With that done, lets create our folder to setup the scripts and automate this. I used /opt/goaccess/ and will use that for this example - feel free to choose whatever you want.

mkdir /opt/goaccess && cd /opt/goaccess && wget https://geolite.maxmind.com/download/geoip/database/GeoLite2-City.tar.gz
tar -xzf GeoLite2-City.tar.gz && mv GeoLite2-City_*/GeoLite2-City.mmdb . && rm -rf GeoLite2-City_* && rm -rf GeoLite2-City.tar.gz

This makes the folder, downloads the maxmind geoip database - tars it and moves the database into the working directory and cleans up the leftovers.

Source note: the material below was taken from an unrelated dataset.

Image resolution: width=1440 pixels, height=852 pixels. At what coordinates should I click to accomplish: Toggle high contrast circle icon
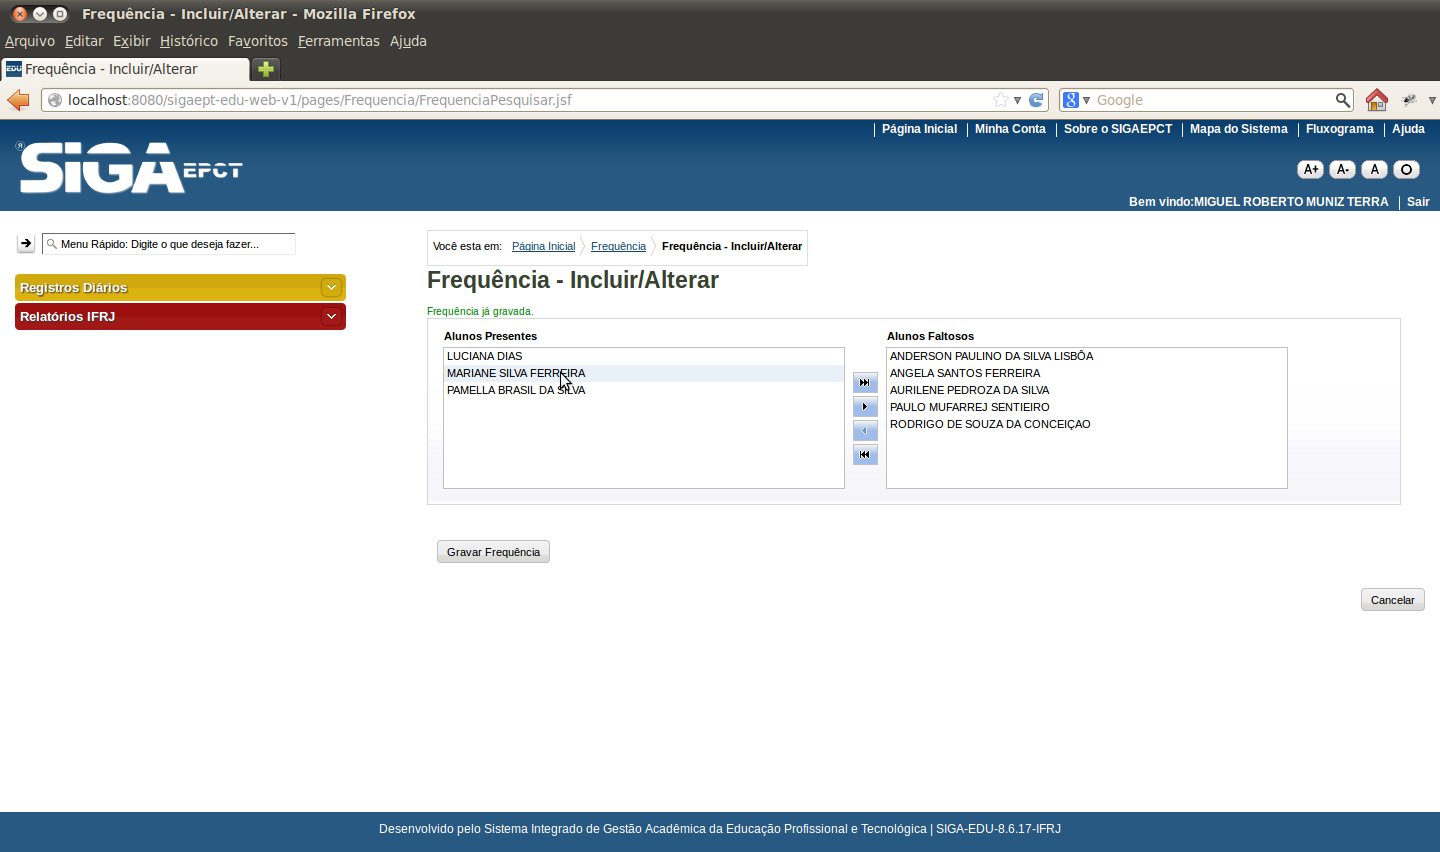point(1406,170)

Let’s grab a master version of the current logs too;

zcat -f /var/log/nginx/*access.log* > /opt/goaccess/master.log && zcat /var/log/nginx/*access.log.*.gz >> /opt/goaccess/master.log

scripts

nano build.sh

#! /bin/bash

SERVER_LOG='/var/log/nginx/*.access.log'
MASTER_LOG='/opt/goaccess/master.log'
HTML_OUT='/var/www/stats.honk.ie/index.html'
BLACKLIST='/opt/goaccess/spammers.txt'

cat $SERVER_LOG >> $MASTER_LOG
awk -i inplace '!seen[$0]++' $MASTER_LOG

goaccess -f $MASTER_LOG $(printf -- "--ignore-referer=%s " $(<$BLACKLIST)) --geoip-database /opt/goaccess/GeoLite2-City.mmdb --agent-list --no-progress -o $HTML_OUT

NOTE: If you’re using a different logs location, or using apache instead update these variables. Additionally make sure we’re writing to where you want the index.html to be placed for your site. Before running this, make this folder and chown it so nginx can read it;

mkdir /var/www/yoursite.tld/ && touch /var/www/yoursite.tld/index.html  && chown -R www-data. /var/www/yoursite.tld

nano spam.sh

#! /bin/bash

cd /opt/goaccess/

wget --timestamping --output-file=wget-cron.log https://raw.githubusercontent.com/piwik/referrer-spam-blacklist/master/spammers.txt

crontab

Here’s all I’m using for crontab entries;

*/15 * * * * /opt/goaccess/build.sh > /dev/null
0 3 * * 1 /opt/goaccess/spam.sh > /dev/null

So it updates the html every 15 minutes and every Monday morning at 3am updates the spammers.txt. All that’s left to do is setup how you want these stats displayed, and direct nginx towards it and you’re all set.